Ökobilanzen (Life Cycle Assessment, LCA) sind ein anerkanntes Instrument zur Beurteilung der potenziellen Umweltauswirkungen eines Produkts oder einer Dienstleistung. Bei der Erstellung von Ökobilanzen wird häufig auf Hintergrunddaten – Life Cycle Inventory (LCI)-Datenbanken – zurückgegriffen. Sie bieten für Rohstoffe, Vorprodukte, Energiebereitstellung und Transportdienstleistungen durchschnittliche Sachbilanz-Datensätze, die für Vorketten verwendet werden können. Für eine Vielzahl von Materialien stehen jedoch keine solchen Daten zur Verfügung – dies gilt insbesondere für Chemikalien. Die Bewertung der Umweltwirkungen ist dann aufgrund dieser Datenlücken nicht vollständig möglich.

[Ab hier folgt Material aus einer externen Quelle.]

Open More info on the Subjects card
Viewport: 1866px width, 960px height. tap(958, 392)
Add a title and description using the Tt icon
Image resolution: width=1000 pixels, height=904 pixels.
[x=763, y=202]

Die ifu Hamburg GmbH hat sich mit dem Projekt »Strukturbasierte Umweltbewertung von Chemikalien« zum Ziel gesetzt, Indikatorwerte für Chemikalien auf einfache Weise zur Verfügung zu stellen: Konkret wurden der Carbon Footprint (GWP100a), der kumulierte Energieaufwand (KEA) und der »Ecoindicator 99« auf einer Internetseite leicht durchsuchbar zugänglich gemacht. Grundlage ist die an der ETH Zürich entwickelte Methodik des »FineChem-Tools«, die die Tatsache nutzt, dass zwischen der Molekülstruktur und den in einer Ökobilanz berechneten Indikatoren deutliche Zusammenhänge bestehen. Um die Nutzung zu vereinfachen, wurde die Auswertung der Molekülstrukturmerkmale (MSM) automatisiert und eine Oberfläche geschaffen, um die berechneten Werte abzurufen.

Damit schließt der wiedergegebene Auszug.